# CS6140 machine Learning  HW3: Generative Models


## Problem 1: GDA [50 points]
Perform _Gaussian Discriminant Analysis_ (GDA) on the spambase data with k-fold cross validation.  

For each fold, use 1 fold for testing and k-1 folds for training.

During the analysis, you should test both of the following covariance assumptions: 

- Single covariance model (all the training data)
- Class conditional covariance model (estimated separately for each class)

In the context of GDA, the former is called _Linear Discriminant Analysis_ while the latter is called _Quadratic Discriminant Analysis_. 

Based on the training and testing performance, does it appear the data are normally distributed? 

## Problem 2: Naive Bayes [50 points]

Create a set of _Naive Bayes classifiers_ for detecting e-mail spam and test the classifiers on the [Spambase dataset](https://archive.ics.uci.edu/ml/datasets/spambase) via 10-fold cross validation. 

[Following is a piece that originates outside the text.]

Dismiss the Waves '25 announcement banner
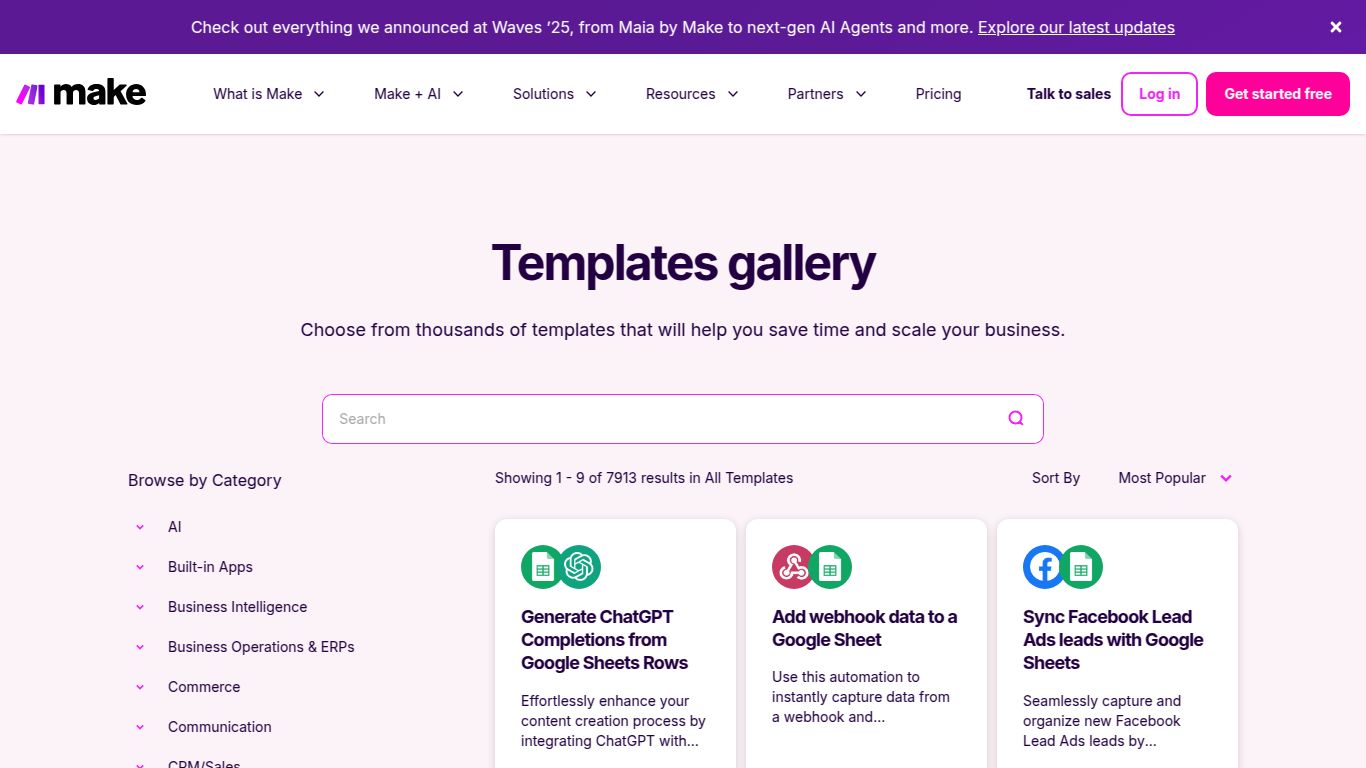 [x=1335, y=27]
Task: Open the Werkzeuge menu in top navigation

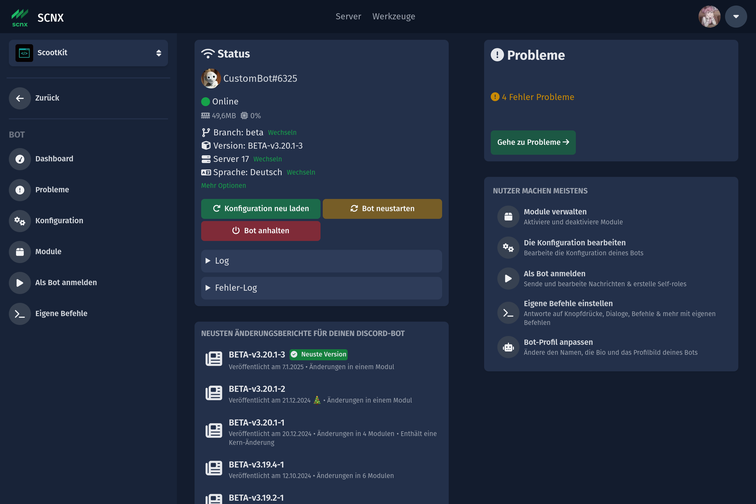Action: pos(393,17)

### 2.1: Build the classifier(s)

Create three distinct Naive Bayes classifiers by varying the likelihood distribution. In particular, try: 

- Modeling the likelihood using a Bernoulli distribution 

- Modeling the likelihood using a Gaussian distribution

- Modeling the likelihood non-parametrically

For real-valued features, a Bernoulli likelihood may be obtained by thresholding against a scalar-valued statistic, such as the sample mean $\mu$. Similarly, a Gaussian likelihood function can be obtained by estimating the [class conditional] expected value $\mu$ and variance $\sigma$. For the non-parametric setting, model the feature distribution either with a kernel density estimate (KDE) or a histogram. 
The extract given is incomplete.